— TASK REQUIREMENTS —
Render the entries from the line with "Screen dimensions: 1024x483" up to and including the line with "pyautogui.click(x=769, y=14)" as a Markdown table with the columns Row and Line, one numbered row per line, skipping blank lines and leaving the pictures out.

— SUPPLIED RECORDS —
## start

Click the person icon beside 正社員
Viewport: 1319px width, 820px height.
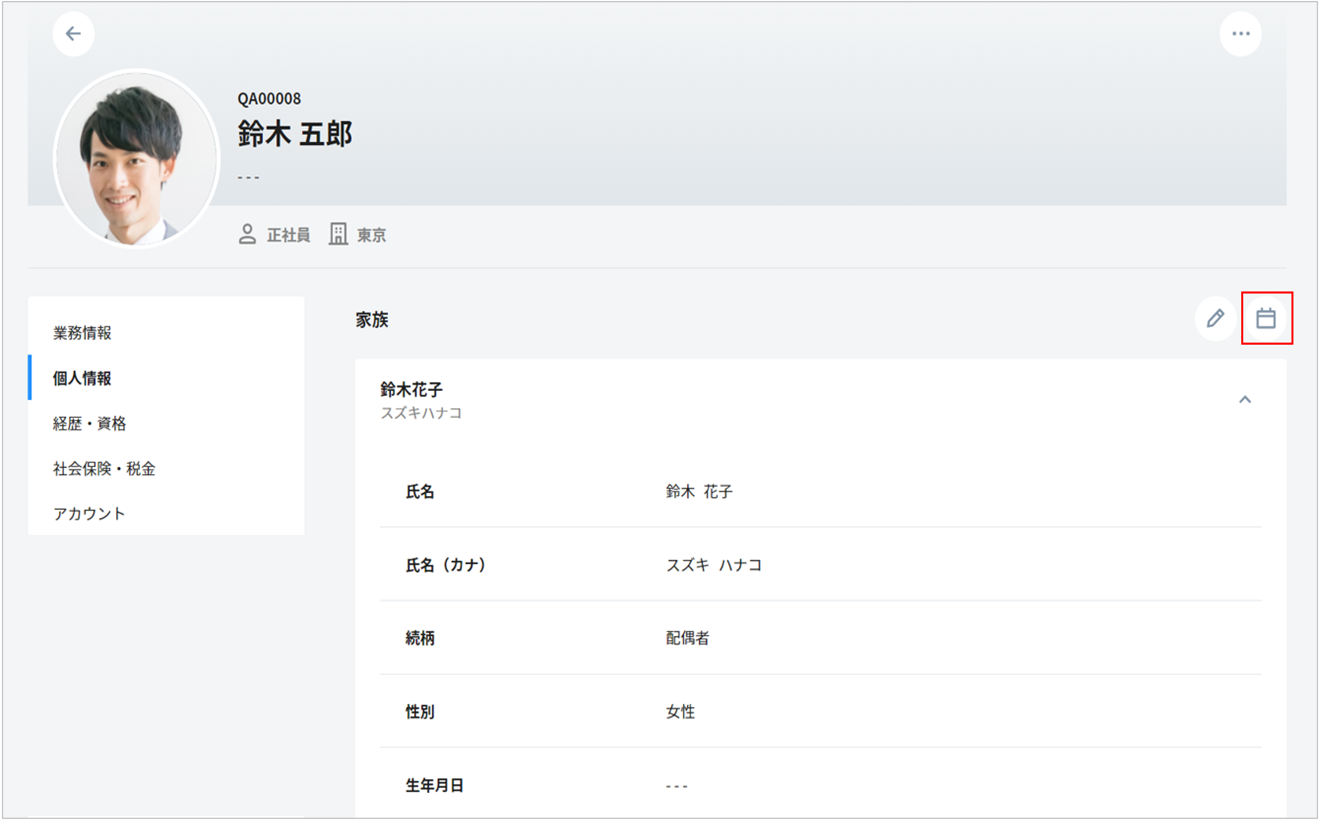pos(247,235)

## end
## start

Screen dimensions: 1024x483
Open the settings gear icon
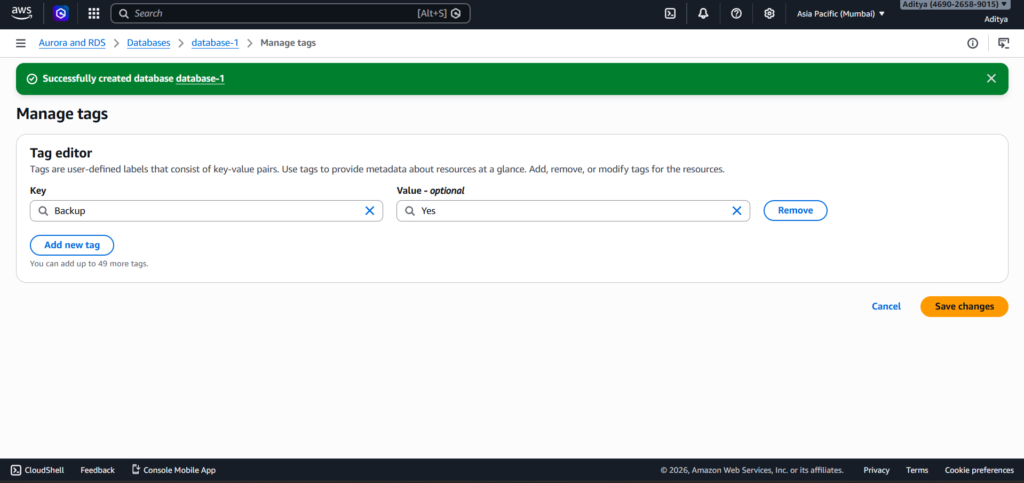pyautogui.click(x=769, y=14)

## end

— EXERCISE ANSWER —
| Row | Line |
|---|---|
| 1 | Screen dimensions: 1024x483 |
| 2 | Open the settings gear icon |
| 3 | pyautogui.click(x=769, y=14) |